Retype the rows starting at the line containing "The image size" and ending at the line containing "I want to click", with both of those lines included. Leave the pictures out.

---+---

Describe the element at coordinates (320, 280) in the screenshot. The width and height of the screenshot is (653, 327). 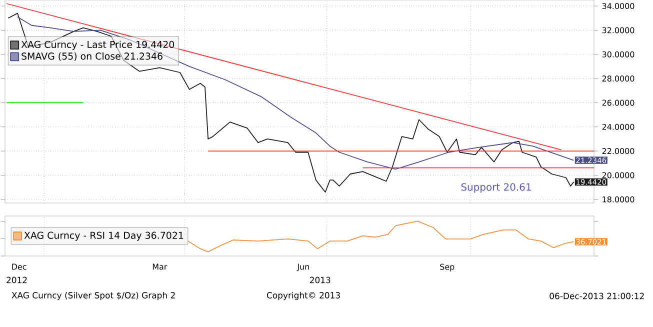
I see `text: 2013` at that location.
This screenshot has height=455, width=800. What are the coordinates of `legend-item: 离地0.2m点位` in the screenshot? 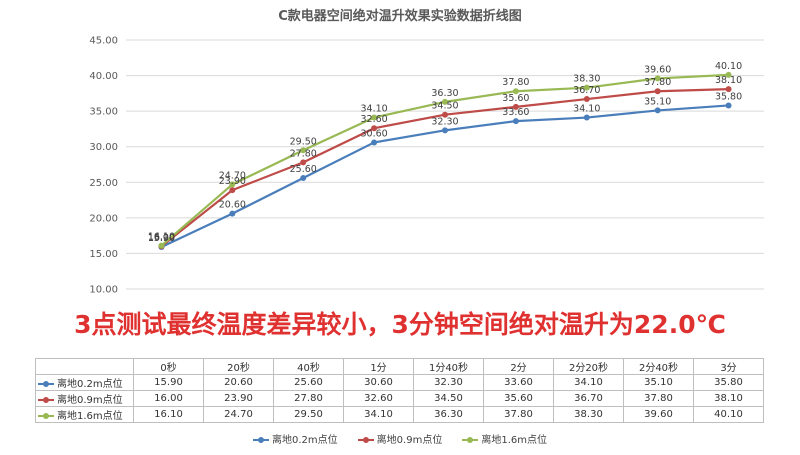 It's located at (296, 438).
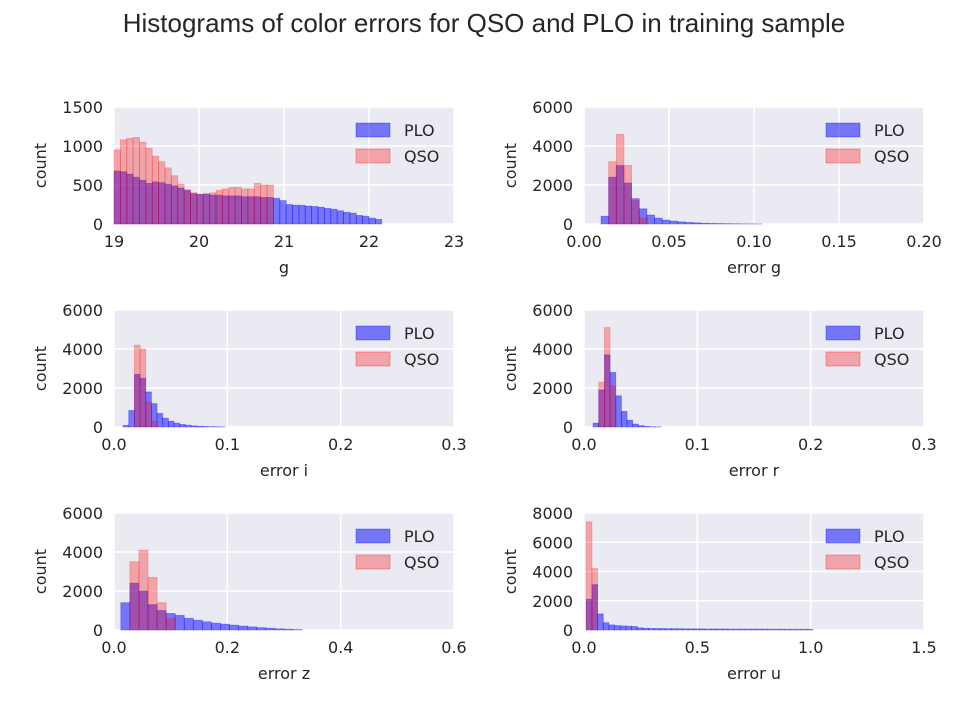 The width and height of the screenshot is (968, 718). Describe the element at coordinates (284, 268) in the screenshot. I see `x-axis-label: g` at that location.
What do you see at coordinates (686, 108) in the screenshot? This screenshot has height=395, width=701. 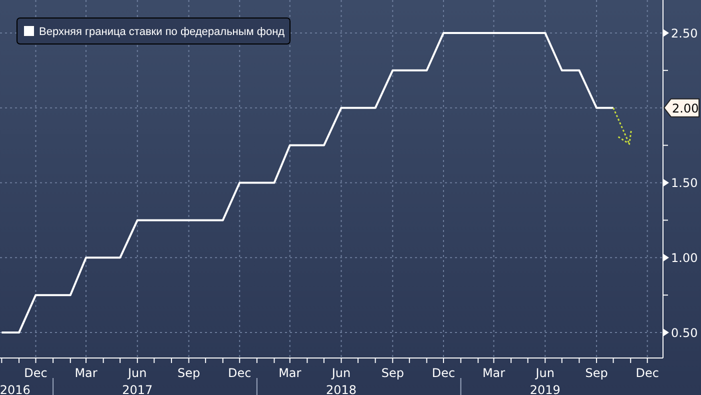 I see `y-tick-label: 2.00` at bounding box center [686, 108].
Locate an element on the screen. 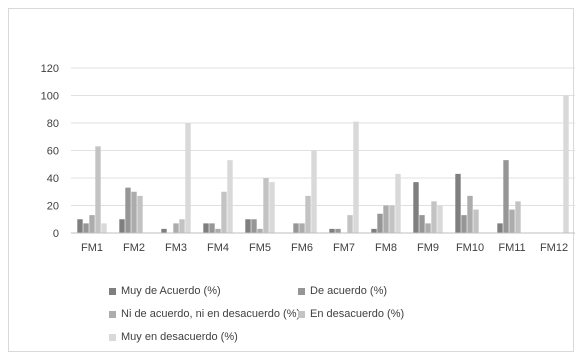 The width and height of the screenshot is (576, 354). legend-item: Muy de Acuerdo (%) is located at coordinates (165, 291).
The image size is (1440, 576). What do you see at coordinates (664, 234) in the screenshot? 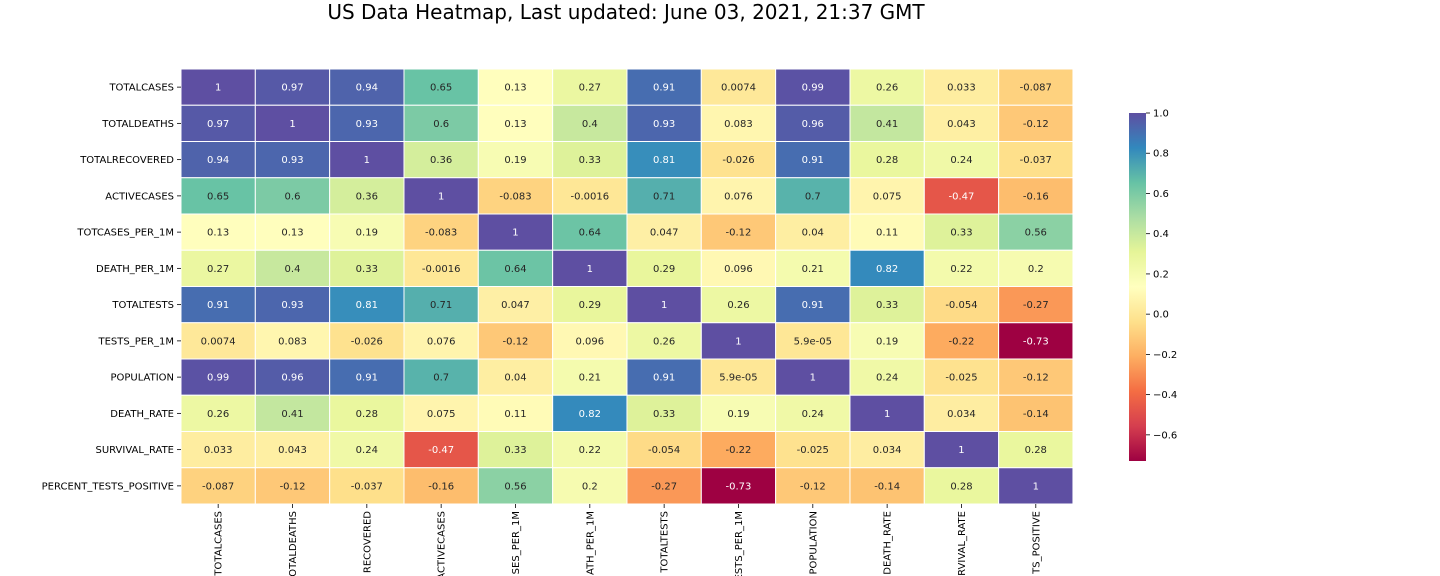
I see `cell-value-label: 0.047` at bounding box center [664, 234].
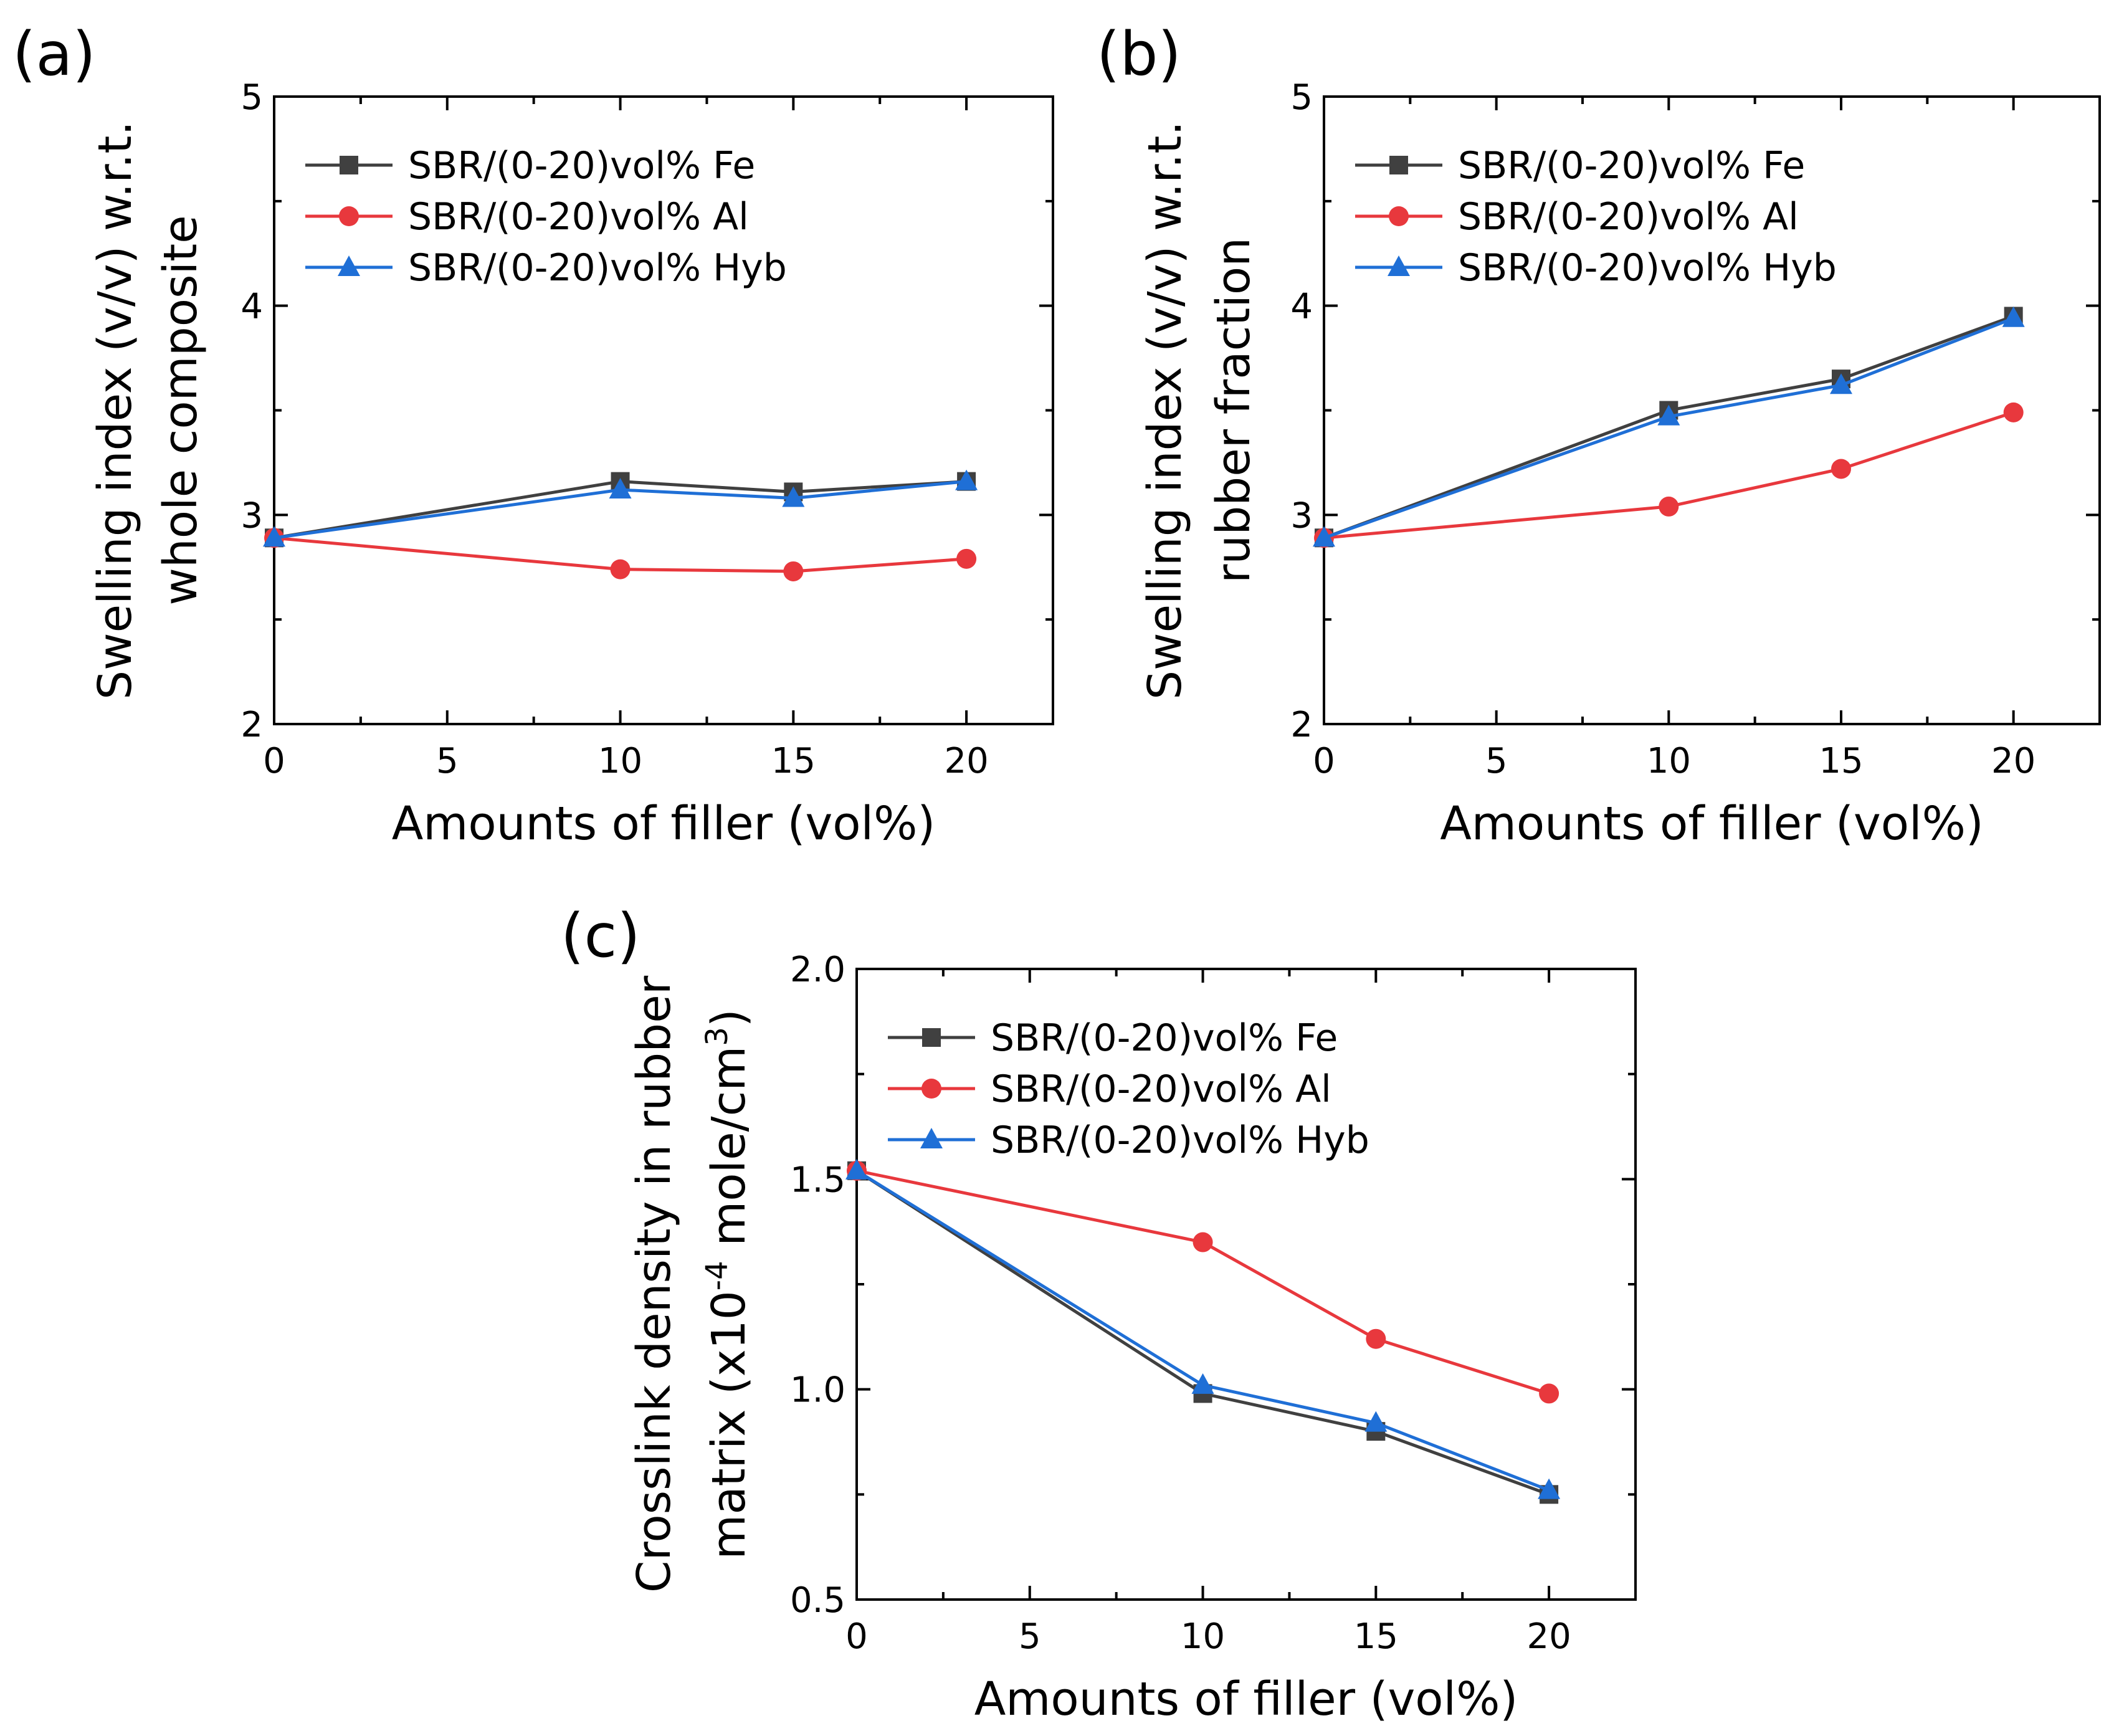 Image resolution: width=2114 pixels, height=1736 pixels. Describe the element at coordinates (729, 1425) in the screenshot. I see `y-axis-title-text: matrix (x10` at that location.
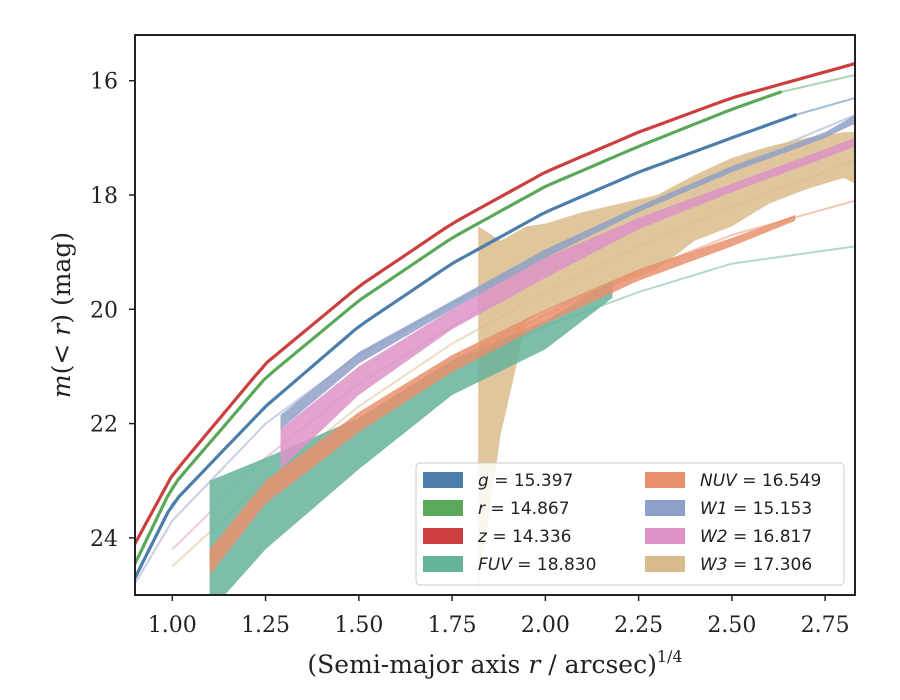  I want to click on x-tick-label: 1.50, so click(358, 626).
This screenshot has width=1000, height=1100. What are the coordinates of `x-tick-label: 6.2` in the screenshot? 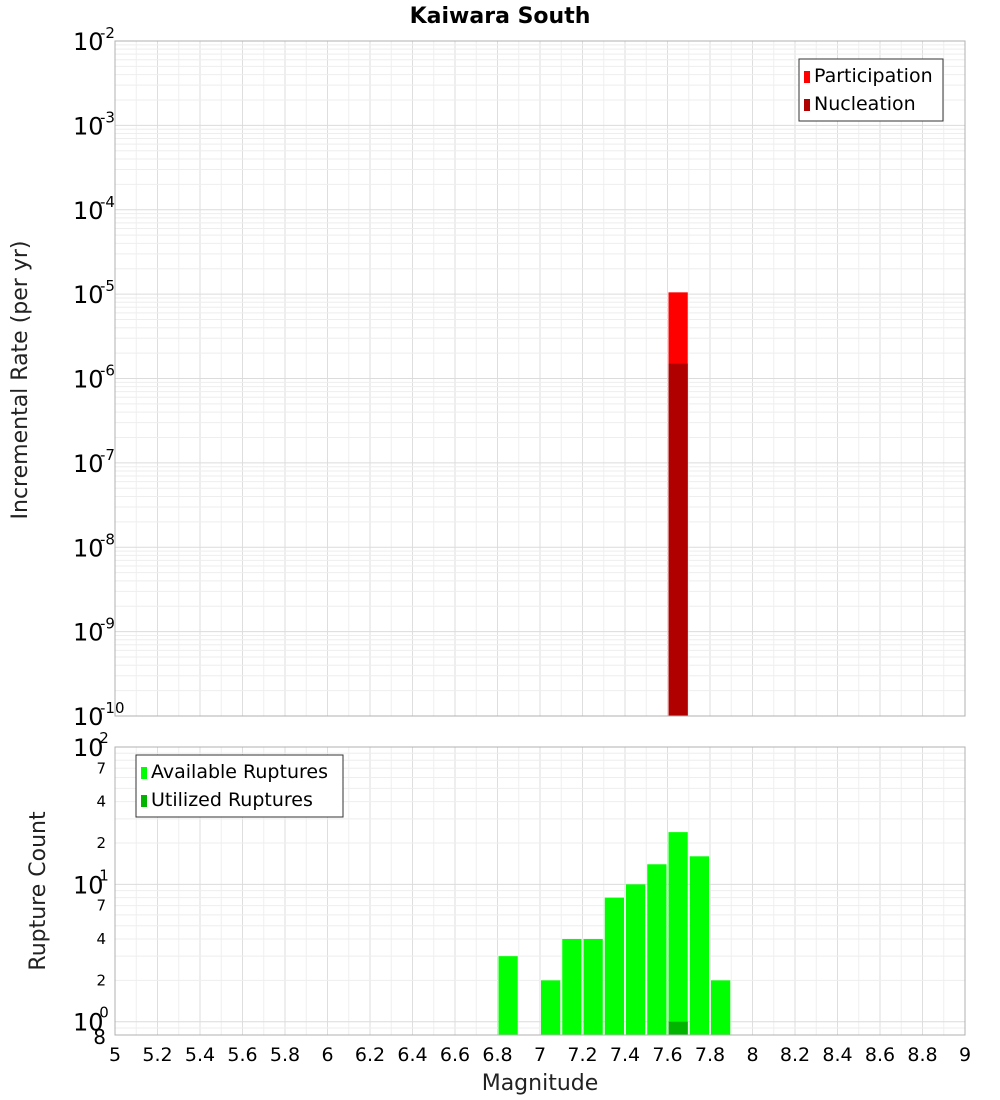 It's located at (370, 1055).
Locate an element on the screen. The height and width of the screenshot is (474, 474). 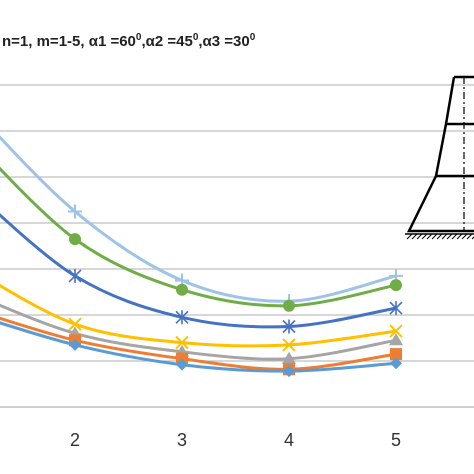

---+---

## Answer
The image size is (1440, 576). What do you see at coordinates (664, 234) in the screenshot? 
I see `cell-value-label: 0.047` at bounding box center [664, 234].
 Image resolution: width=2114 pixels, height=1736 pixels. Describe the element at coordinates (729, 1425) in the screenshot. I see `y-axis-title-text: matrix (x10` at that location.
  I want to click on x-tick-label: 1.50, so click(358, 626).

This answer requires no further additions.